_Extracted text:_
Fentanyl-related deaths increasing in state

DOVER — A public health problem in 2014 became an epidemic in 2015 — the number of fentanyl-related deaths increased in the state.

In 2014, 11 deaths in Delaware were attributed to fentanyl.

But from January through September 2015 the Division of Health and Social Services reported the number of deaths related to fentanyl was 31.

According to the Centers for Disease Control and Prevention, fentanyl is a short-acting opioid analgesic. It’s 50 to 100 times more potent than morphine and at least 30 times more potent than heroin.

It is a pharmaceutical drug typically prescribed to chronic pain patients — usually those suffering from advanced stages of cancer.

In 2014 it was usually the case that heroin laced with fentanyl was killing users.

But of the 31 deaths recorded during the first nine months of 2015, only nine toxicology reports came back confirming the presence of heroin.

The question remains — why is there such a significant increase from fentanyl-related deaths from last year to this one?

“In recent years, states have increased regulations for many pain killers, so if people are addicted and no longer have access to a drug like oxycodone they are going to look elsewhere to satisfy their needs,” said Jill Fredel, director of communications for the Department of Health and Social Services.

Satisfying an addiction usually means going to the streets to buy illegal drugs. Most opioid-addicted individuals seek out heroin, but fentanyl quickly has entered the heroin market in recent years.

_Using the information:_
1. Decide whether each statement agrees with the article on fentanyl-related deaths, answering yes or no and quoting the deciding words: (a) Eleven deaths in Delaware were attributed to fentanyl in 2014. (b) Fentanyl is at least 50 times more potent than heroin. (c) Of the 31 fentanyl-related deaths in the first nine months of 2015, nine toxicology reports confirmed heroin.
2. List every drug named in the article on fentanyl-related deaths.

_Source data:_
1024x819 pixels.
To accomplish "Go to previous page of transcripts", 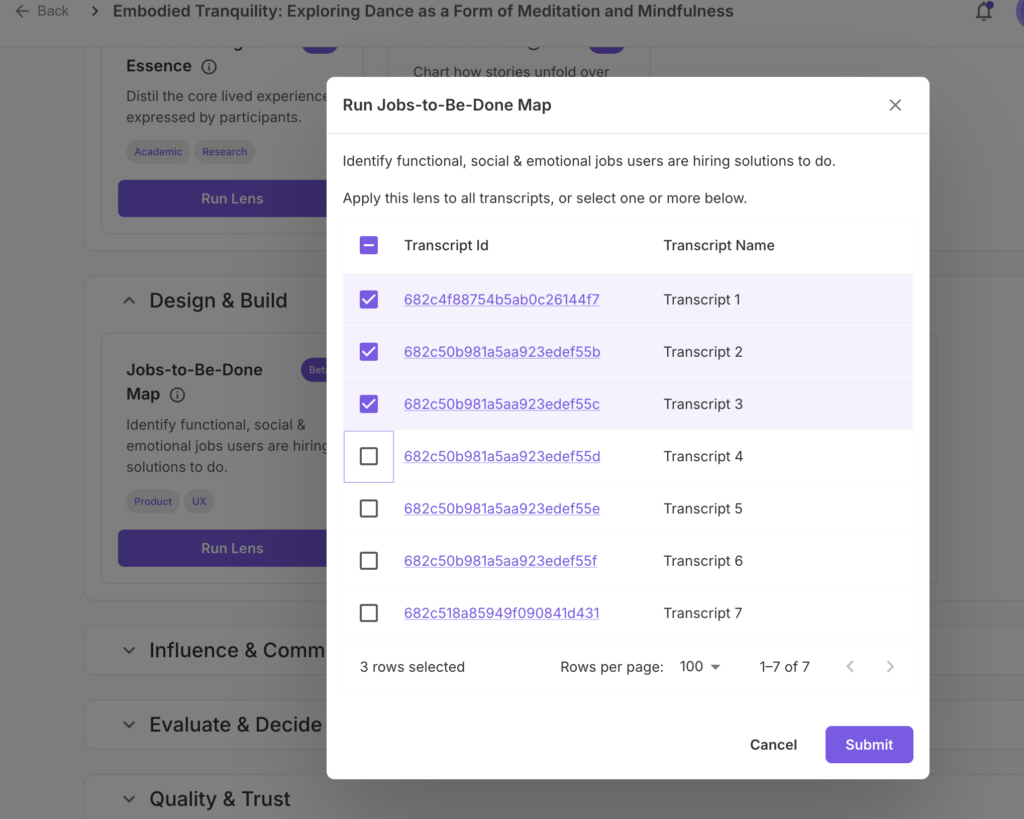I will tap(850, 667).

--

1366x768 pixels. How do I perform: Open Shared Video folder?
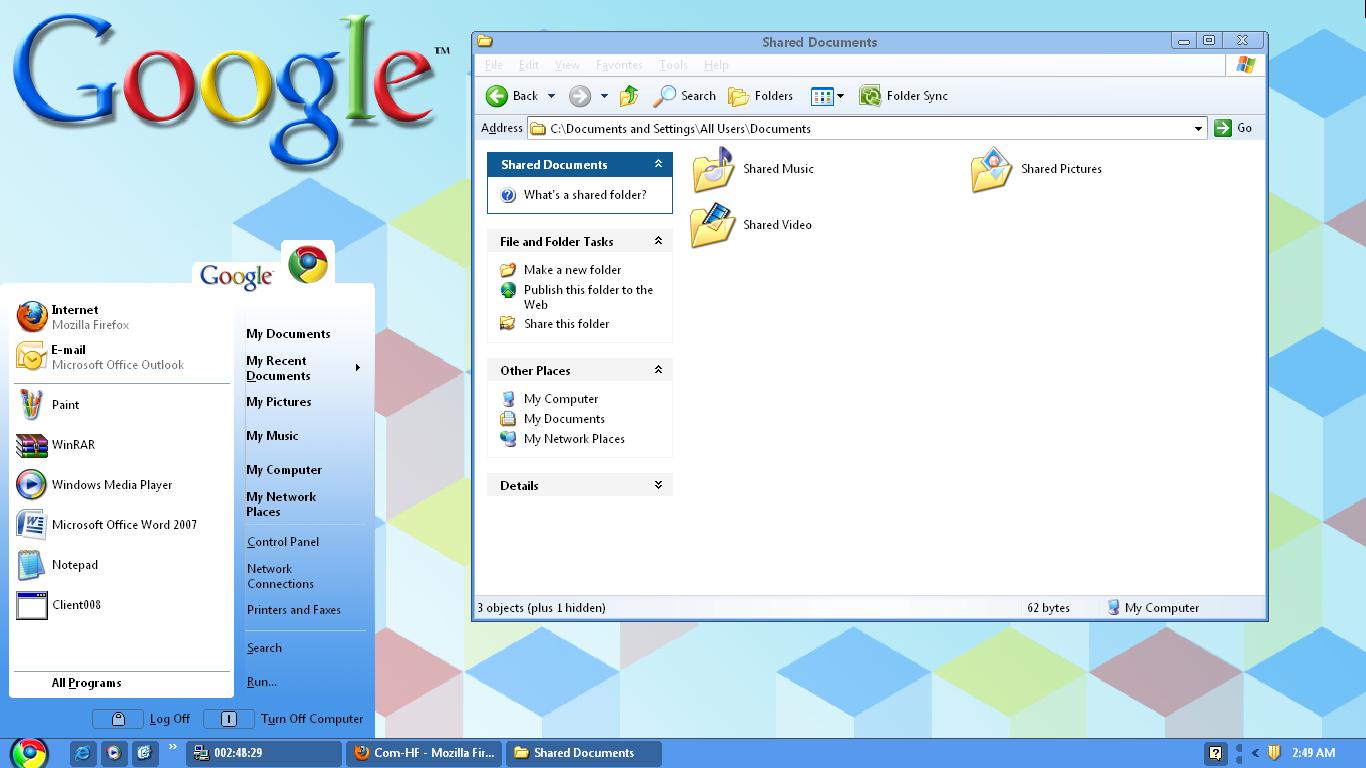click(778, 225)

...

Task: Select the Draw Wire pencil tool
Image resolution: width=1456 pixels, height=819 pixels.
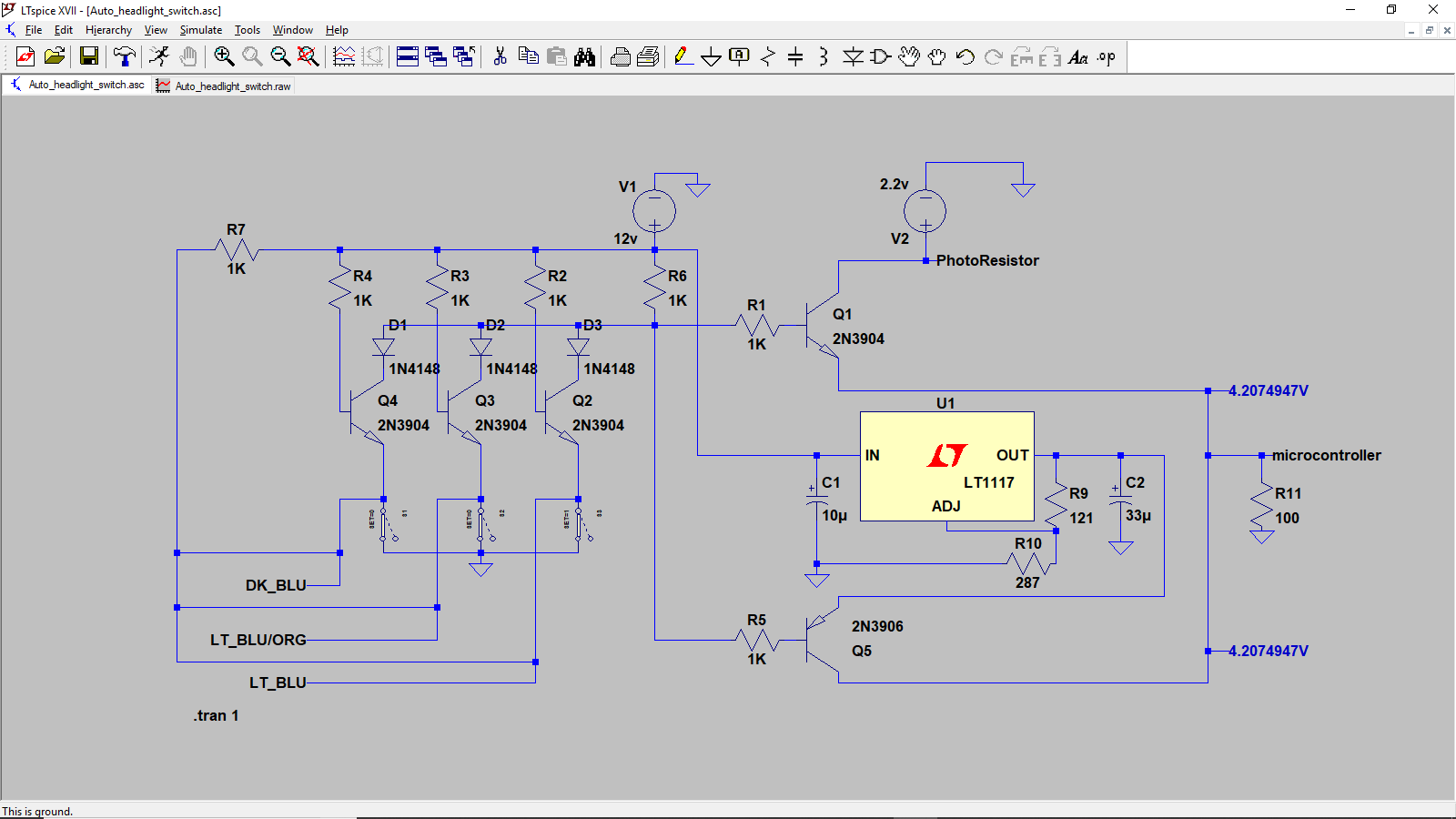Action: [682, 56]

_Results in order:_
1.
(a) Yes: "In 2014, 11 deaths in Delaware were attributed to fentanyl."
(b) No: "at least 30 times more potent than heroin."
(c) Yes: "of the 31 deaths recorded during the first nine months of 2015, only nine toxicology reports came back confirming the presence of heroin."

2. Fentanyl, morphine, heroin, oxycodone